Data supplied
◆ ◆ ◆ ◆ ◆ ◆ ◆
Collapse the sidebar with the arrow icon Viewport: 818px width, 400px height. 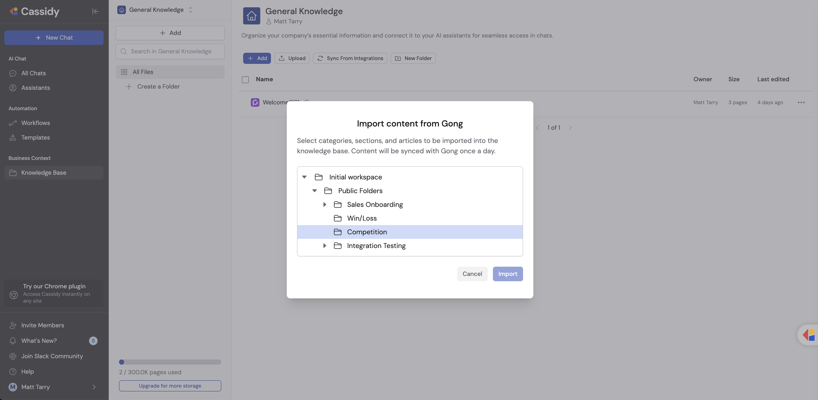[x=95, y=11]
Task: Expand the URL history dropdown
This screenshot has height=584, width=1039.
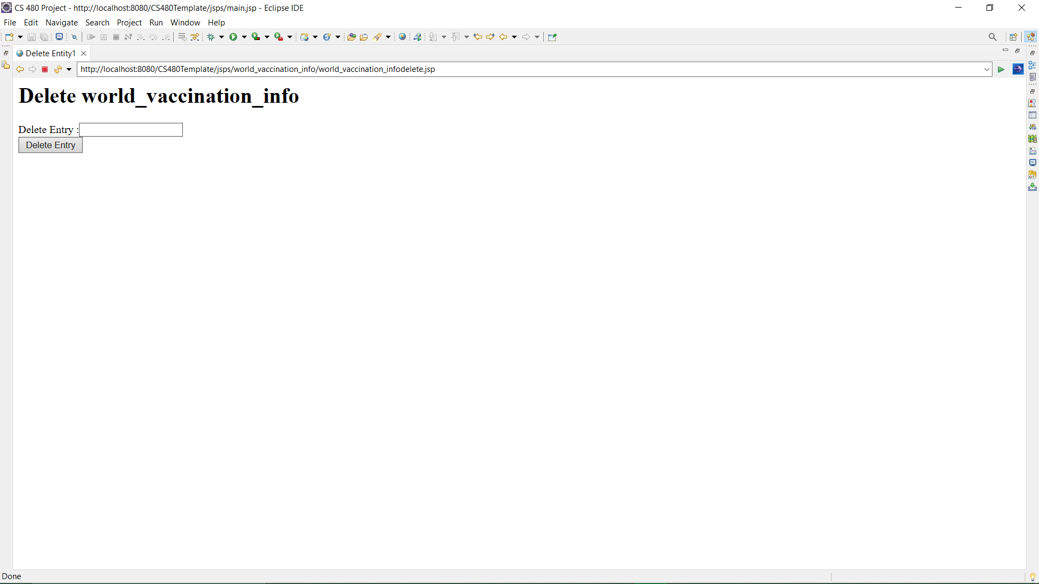Action: [987, 69]
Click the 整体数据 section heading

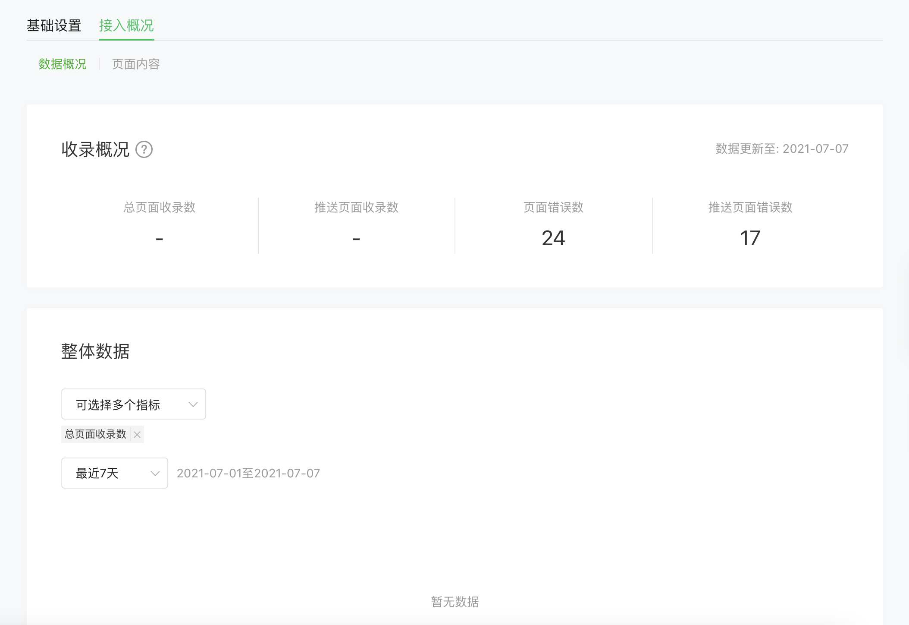(95, 351)
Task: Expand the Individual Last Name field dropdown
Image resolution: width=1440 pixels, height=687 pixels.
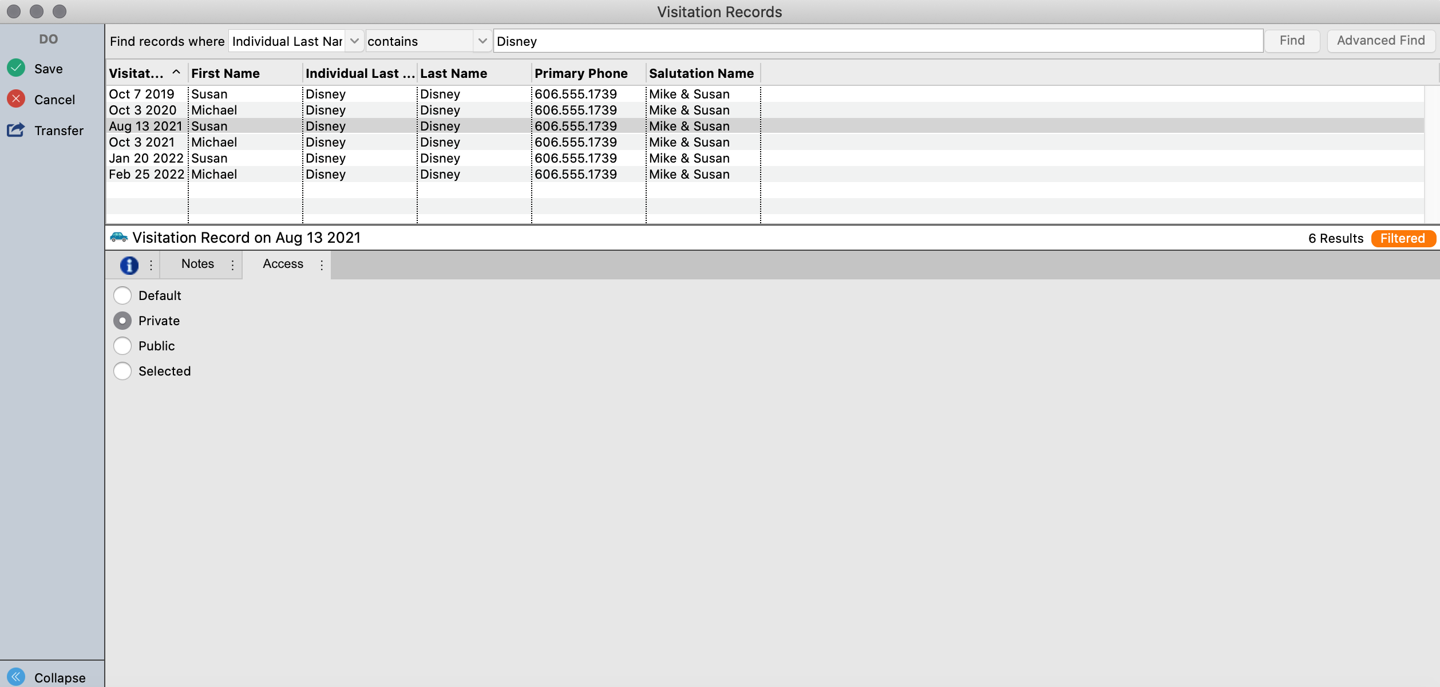Action: pos(354,41)
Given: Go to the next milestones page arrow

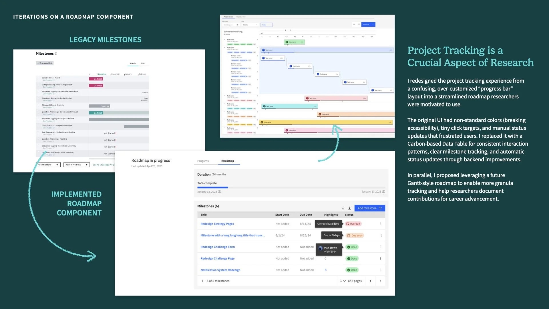Looking at the screenshot, I should coord(380,281).
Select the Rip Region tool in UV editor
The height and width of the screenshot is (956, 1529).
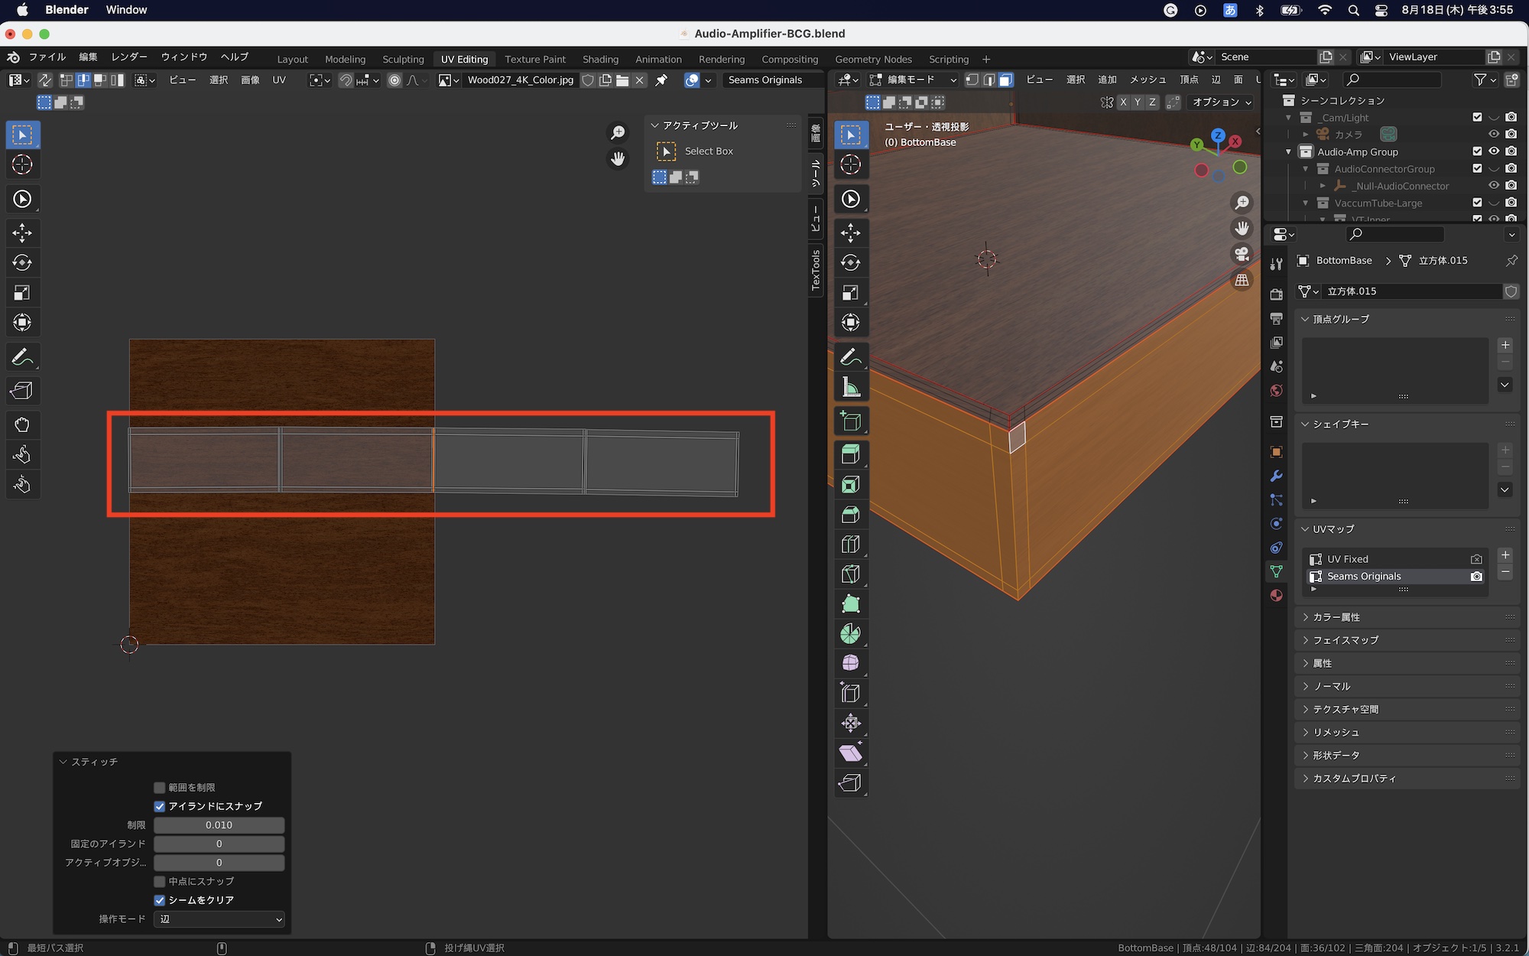(x=21, y=391)
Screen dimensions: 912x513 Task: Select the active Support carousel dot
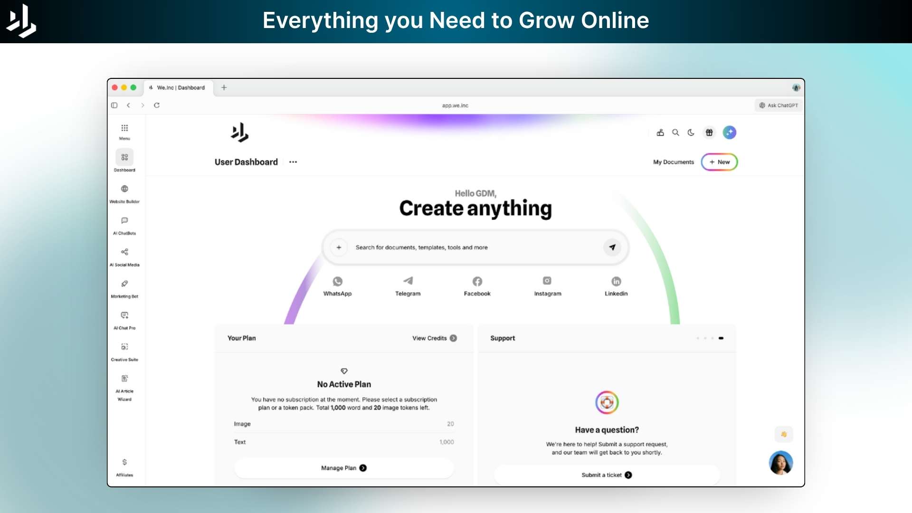click(x=721, y=338)
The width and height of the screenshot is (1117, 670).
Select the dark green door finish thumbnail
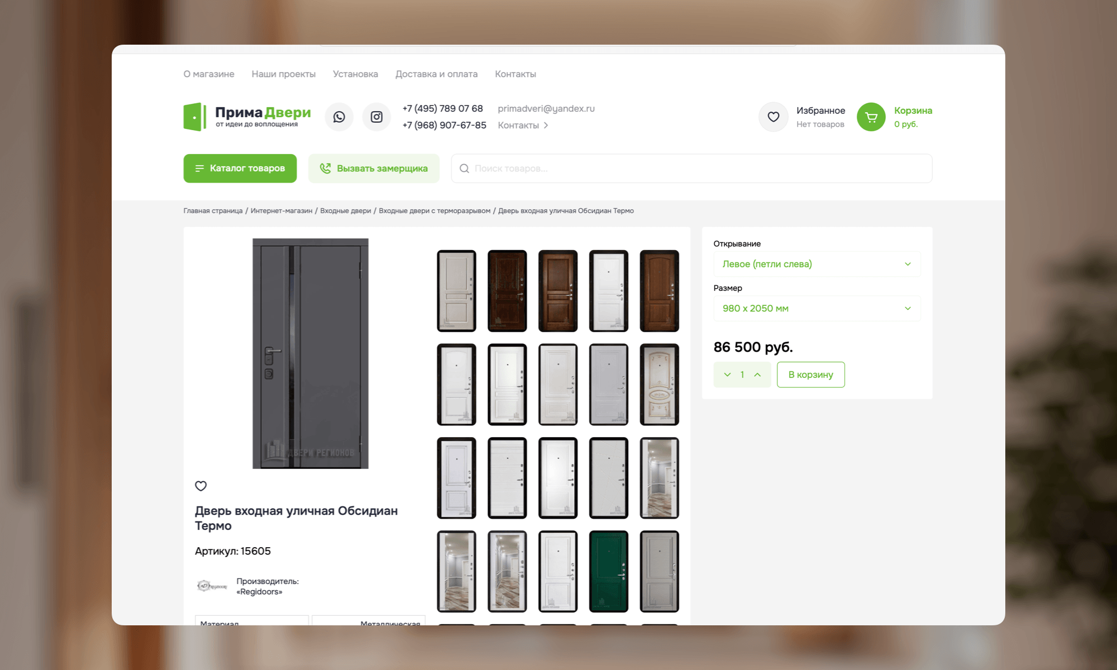point(608,571)
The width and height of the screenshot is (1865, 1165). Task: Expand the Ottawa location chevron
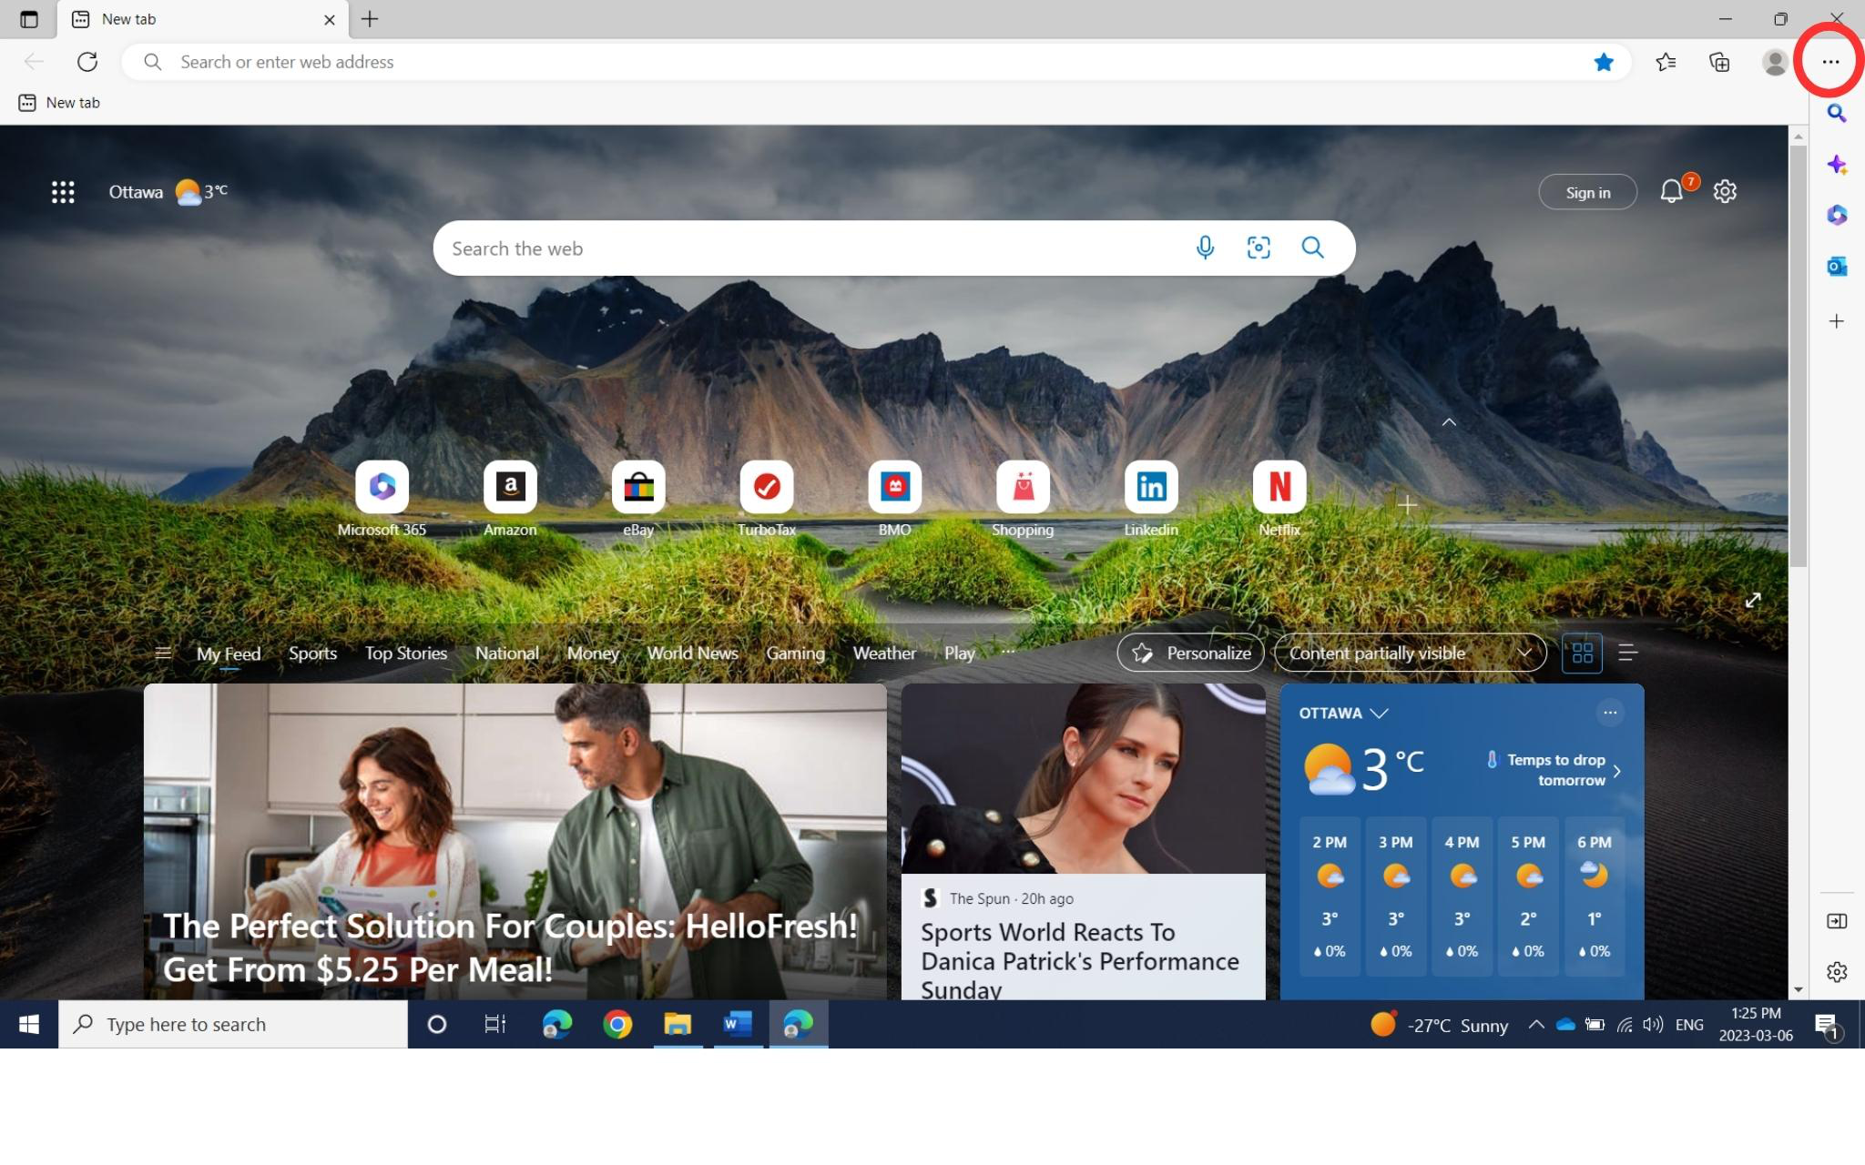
◆ ◆ ◆ ◆ ◆ ◆ ◆
What needs to be done
Go through the listing above and list every line that has the word "Expand".

Solution below
Task: Expand the URL history dropdown
Task: Expand the Individual Last Name field dropdown
The width and height of the screenshot is (1865, 1165). Task: Expand the Ottawa location chevron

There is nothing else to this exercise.